Reputation: 1408
I'm trying to get the exit code of my wpf application called in a Powershell script.
My main in WPF :
[STAThread]
public static int Main(string[] args)
{
if (args != null && args.Length > 0)
{
NB_ERRORS = AutomaticTests.Program.Main(args);
return NB_ERRORS;
//Application.Current.Shutdown(NB_ERRORS);
}
else
{
App app = new App();
app.Run(new MainWindow());
//Application.Current.Shutdown(NB_ERRORS);
return NB_ERRORS;
}
}
And in powershell I call it like this :
& $PathToExeTests 0 $LogTestsStagging
$nbFailed = $LASTEXITCODE
But it always contains 0.
I've tried to manually set the Environment.ExitCode
, to shutdown the application with the code, to override OnExit like this :
protected override void OnExit(ExitEventArgs e)
{
e.ApplicationExitCode = AutomaticTests.GUI.Program.NB_ERRORS;
base.OnExit(e);
}
But I always have 0 in the LastExitCode.
Upvotes: 4
Views: 1131
Reputation: 97778
By default, when you start a GUI app, PowerShell (just like cmd.exe) will not wait for the app to exit; it'll just tell Windows to start loading the app, and then continue running the script.

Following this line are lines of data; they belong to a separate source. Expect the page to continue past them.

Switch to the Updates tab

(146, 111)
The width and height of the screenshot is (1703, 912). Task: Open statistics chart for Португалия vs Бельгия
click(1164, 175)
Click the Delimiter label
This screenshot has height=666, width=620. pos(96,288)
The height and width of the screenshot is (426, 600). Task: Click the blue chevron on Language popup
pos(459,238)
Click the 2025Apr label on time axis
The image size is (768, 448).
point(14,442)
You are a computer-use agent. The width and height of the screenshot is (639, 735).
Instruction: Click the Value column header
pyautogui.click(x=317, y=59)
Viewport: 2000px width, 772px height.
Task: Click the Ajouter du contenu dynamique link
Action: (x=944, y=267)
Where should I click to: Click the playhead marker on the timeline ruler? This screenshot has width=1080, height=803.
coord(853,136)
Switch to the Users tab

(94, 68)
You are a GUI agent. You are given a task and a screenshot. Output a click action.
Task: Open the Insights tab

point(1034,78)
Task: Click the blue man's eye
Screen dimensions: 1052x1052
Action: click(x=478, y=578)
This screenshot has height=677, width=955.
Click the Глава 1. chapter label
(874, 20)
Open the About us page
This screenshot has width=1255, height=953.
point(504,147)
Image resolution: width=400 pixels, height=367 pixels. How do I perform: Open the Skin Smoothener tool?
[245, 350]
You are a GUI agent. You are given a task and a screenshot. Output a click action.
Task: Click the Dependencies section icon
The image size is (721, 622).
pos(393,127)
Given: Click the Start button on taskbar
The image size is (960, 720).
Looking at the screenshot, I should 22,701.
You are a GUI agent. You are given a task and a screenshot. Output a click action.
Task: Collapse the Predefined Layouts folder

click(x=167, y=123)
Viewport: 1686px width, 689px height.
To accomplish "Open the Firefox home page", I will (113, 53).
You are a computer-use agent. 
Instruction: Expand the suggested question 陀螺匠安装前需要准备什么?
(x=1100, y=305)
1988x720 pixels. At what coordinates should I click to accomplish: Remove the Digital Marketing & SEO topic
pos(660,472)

There are a couple of ways to wait for a GUI app to exit.
Option 1: Start the app using Start-Process
, and then pass the resulting Process object to Wait-Process
. This can be easily written as a pipeline:
Start-Process $PathToExeTests -ArgumentList @(0, $LogTestsStaging) | Wait-Process
Option 2: If you do something with the app's standard output (assign it into a variable, or pipe it into another command), then PowerShell will automatically wait for the process to exit.
& $PathToExeTests 0 $LogTestsStaging | Out-Null
Option 1 is probably going to be a lot more readable if someone else is ever going to maintain your code, but occasionally you'll see option 2 as well.